Malatya
12 Eylül, 2025, Cuma
  • DOLAR
    41.32
  • EURO
    48.57
  • ALTIN
    4859.2
  • BIST
    10.383
  • BTC
    115653.41$

Katar'da Zirve: Ya İlişkileri Kesin Ya Da Susun!

12 Eylül 2025, Cuma 08:10
Katar'da Zirve: Ya İlişkileri Kesin Ya Da Susun!

Katar’ın Başkenti Doha'da  14-15 Eylül’de, yarın ve Pazartesi günü Arap İslam Zirvesi toplanıyor. Bu toplantı, sadece bir diplomatik buluşma değil; ümmetin vicdanı, onuru ve geleceği açısından tarihî bir imtihandır.

Bugün ümmetin önünde iki yol vardır:
Ya Amerika ve İsrail’e karşı ciddi bir tavır alınacak, ya da yine boş kınama bildirileriyle zaman geçirilip halkın gazı alınacaktır.

Eğer zirvede;
İsrail ve Amerika ile tüm diplomatik ilişkiler kesilir,
Hava sahaları ve limanlar kapatılır, ticaret dondurulur,
Büyükelçiler geri çağrılır, onların elçileri ve konsolosları gönderilirse,
işte o zaman bu zirve ümmet için bir dönüm noktası olur.

Ama eğer kararlar sadece “kınama” ve “endişe beyanı” ile sınırlı kalırsa, bu sadece Amerika ve İsrail’in planladığı bir tiyatrodan ibarettir. Çünkü bugüne kadar alınan kararların hiçbiri gerçek adımlara dönüşmedi.

Tarihî Dersler
Unutmayalım ki, İslam tarihi boyunca Kudüs ve Mescid-i Aksa’ya sırtını dönenler, kendi başkentlerini de işgal altında bulmuştur. Selahaddin Eyyubi’nin Kudüs’ü fethetmesi, sadece kılıçla değil, ümmetin birlik iradesiyle mümkün olmuştu. Bugün aynı birlik ruhu nerede?

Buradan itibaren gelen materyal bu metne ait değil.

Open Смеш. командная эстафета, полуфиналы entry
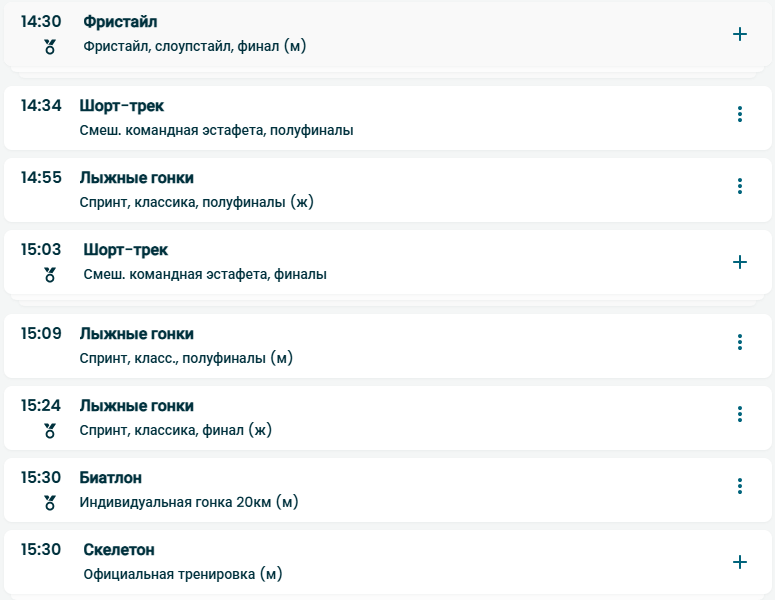The height and width of the screenshot is (600, 775). (216, 130)
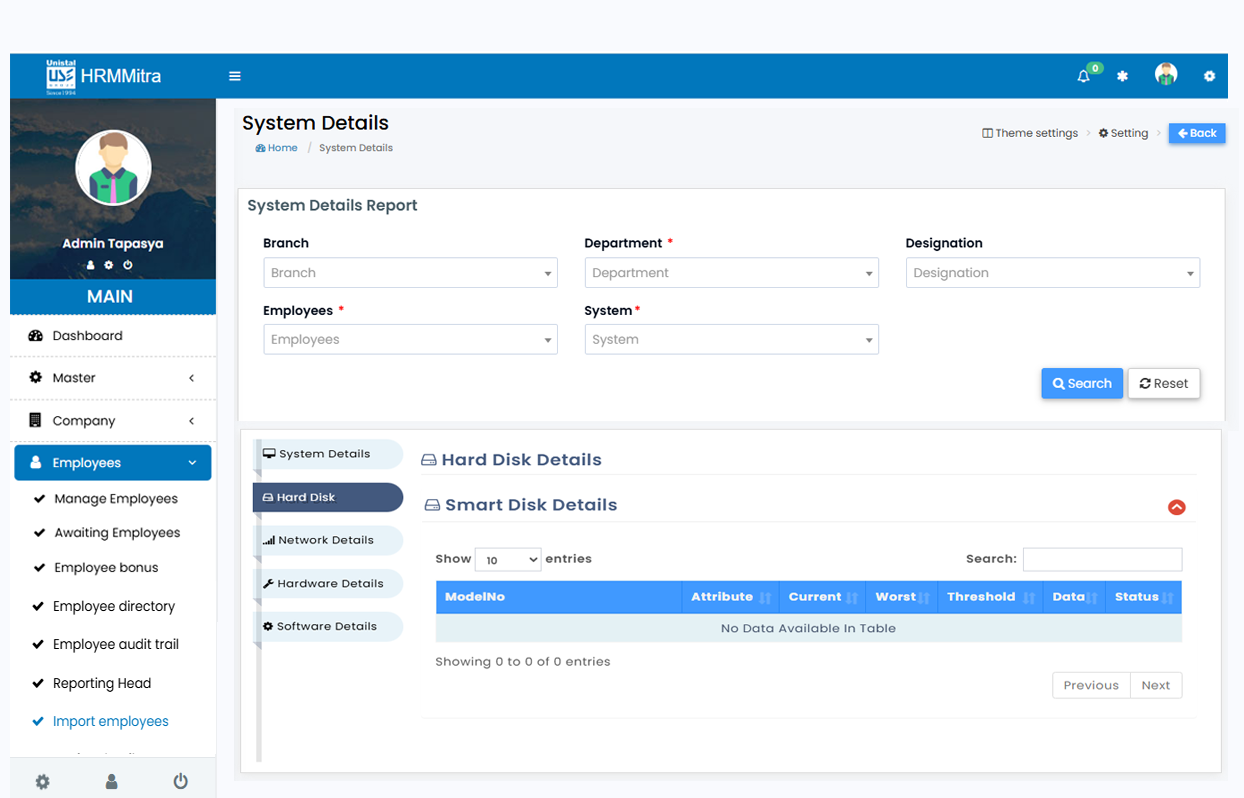Screen dimensions: 1244x798
Task: Collapse Smart Disk Details with red chevron
Action: (1176, 507)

Endülüs’ün düşüşü, Şam’ın ve Bağdat’ın yıkılışı, hep aynı ihanetin ve gevşekliğin sonucuydu. Bugün Gazze yalnız bırakılmıştır. Bu yalnızlık devam ederse, yarın aynı kader Körfez başkentlerini beklemektedir.

Ekonomik Boyut
İsrail ve Amerika’ya karşı durmanın en güçlü yollarından biri ekonomidir. Petrol ve doğalgazın aktığı Körfez’den bir günlüğüne bile vanalar kapatılsa, bütün Batı dünyası diz çöker. Ama ne yazık ki Arap liderlerinin çoğu, petrol gelirlerini ümmetin onuru için değil, Batı’nın kasalarını doldurmak için kullanıyor.

Ümmetin Birliği
Gazze meselesi sadece Filistinlilerin meselesi değildir. O, ümmetin namusu, Mescid-i Aksa’nın onurudur. Eğer bu zirve bu imtihanda sınıfta kalırsa, bu sadece Filistin’in kaybı değil, ümmetin şerefinin kaybı olacaktır.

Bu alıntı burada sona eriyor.